Check that it works by querying the hosts with the generated kubeconfig file.

They will be in the NotReady state because they don’t have networking yet (CNI).

kubectl get nodes --kubeconfig=capv-management.kubeconfig

At this point we need to install a CNI in our cluster.

I will install Calico which is a popular choice but you can choose something else, you just need the url to the vendor’s current manifest.

kubectl apply -f https://docs.projectcalico.org/manifests/calico.yaml --kubeconfig=capv-management.kubeconfig

The output of the Calico deployment looks like so:

Check the status.

The nodes should be _Ready _after a couple minutes.

kubectl get nodes --kubeconfig=capv-management.kubeconfig

The output of the clusterctl command should show nothing but green.

Note that you will find the names of the deployed VMs here.

clusterctl describe cluster capv-management

At this point we have a Kubernetes workload cluster running in vSphere. You can interact with it with kubectl xx yy –kubeconfig=capv-management.kubeconfig

Step 5 - Move the cluster-api components to the kubernetes cluster

Now we want to turn this newly created cluster into our permanent cluster. Meaning we need to prepare it with clusterctl and move the cluster-API components from the temporary bootstrap cluster to it. We will use the same init command but this time against the kubeconfig file of the new cluster.
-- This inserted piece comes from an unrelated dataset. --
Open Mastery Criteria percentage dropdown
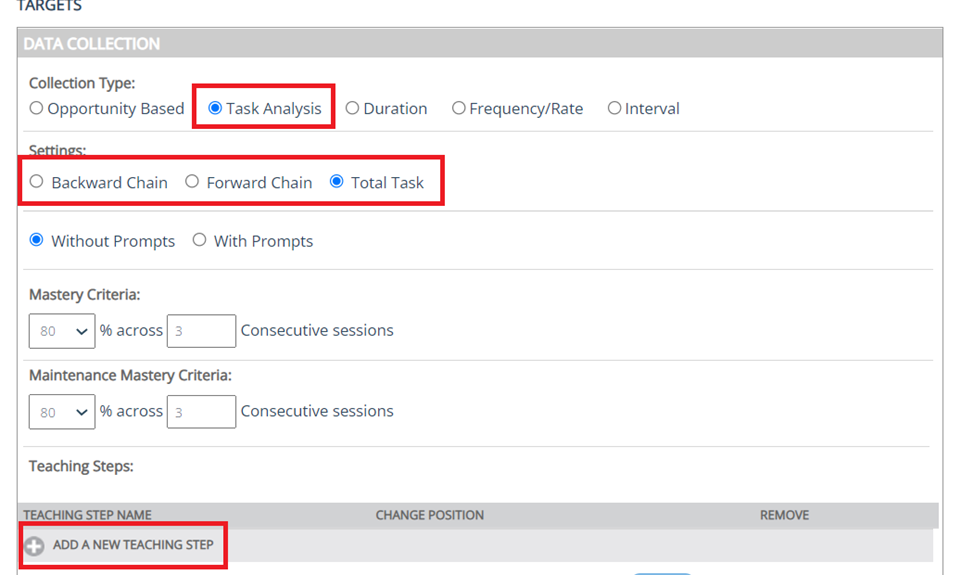Image resolution: width=974 pixels, height=575 pixels. point(62,331)
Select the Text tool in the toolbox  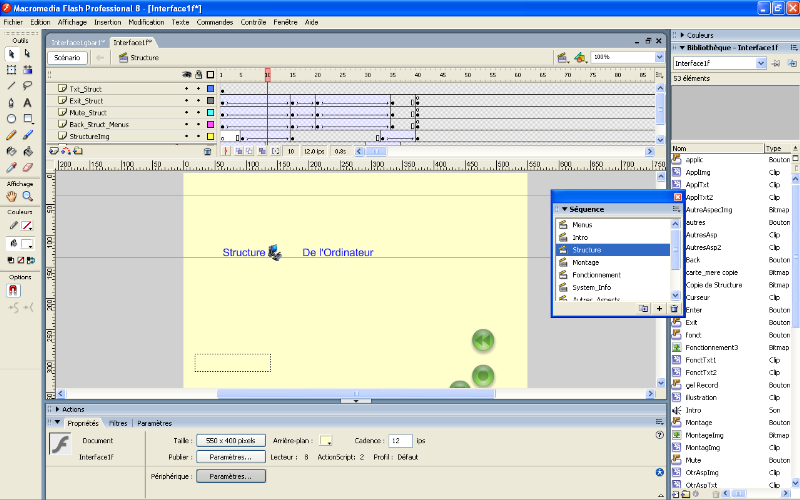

Make sure your current kubeconfig file is the new cluster with “kubectl config current-context”
Initialize the cluster with “clusterctl init –infrastructure vsphere”
Set your context back to the bootstrap cluster with “export KUBECONFIG=~/.kube/config”
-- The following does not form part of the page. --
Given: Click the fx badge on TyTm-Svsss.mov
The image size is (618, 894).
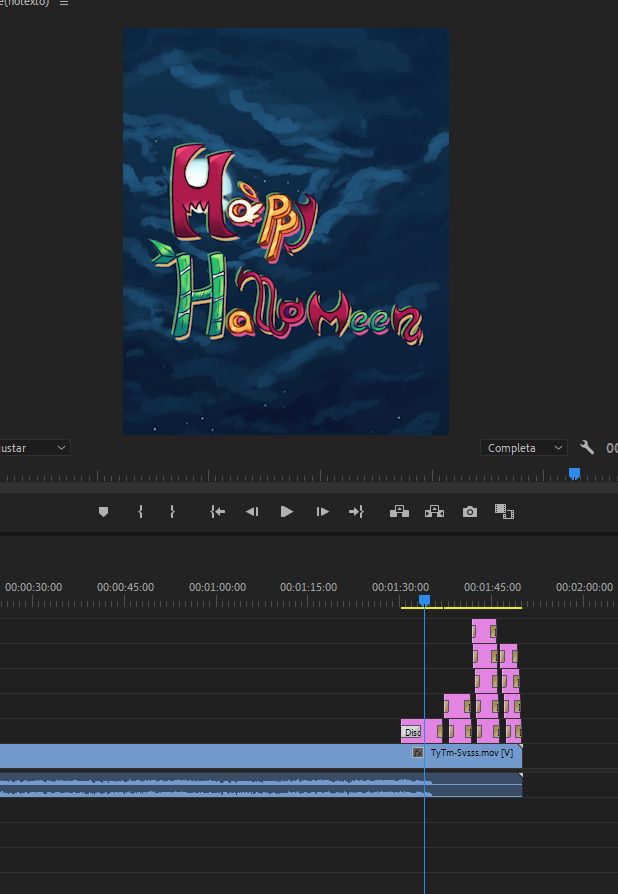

Now we will move the components from the bootstrap to the workload cluster using clusterctl and the kubeconfig file of the workload cluster.

This step won’t work if you haven’t initialized the destination cluster beforehand.

clusterctl move --to-kubeconfig=capv-management.kubeconfig

The output should look like the following:

Performing move...
Discovering Cluster API objects
Moving Cluster API objects Clusters=1
Creating objects in the target cluster
Deleting objects from the source cluster

At this point, if the command finishes successfully, you have turned the workload cluster into a permanent management cluster. If not, it’s time to troubleshoot I’m afraid. A cause of failure I encountered was that I hadn’t prepared the workload cluster with clusterctl (because it’s not in the doc).

Step 6 - Decommission the bootstrap cluster

The bootstrap kind cluster is now back to a regular cluster, so if you can freely destroy it if you no longer have a use for it.

kind delete cluster

Wrap up

Here it is for Kubernetes Cluster API Provider vSphere (CAPV) and how to use it. We haven’t covered the creation of a workload cluster from the permanent management cluster but you already saw how to do it so it shouldn’t be too much of a stretch to figure that one out.

I shall get your attention on the fact that you want to sanitize your config files after use to avoid leaving passwords in clear text on a machine (you know.. as a best practice).

Cluster API is a great project that opened the door to many use cases for companies to build upon and distribute great products and I’m sure we’ll see many more!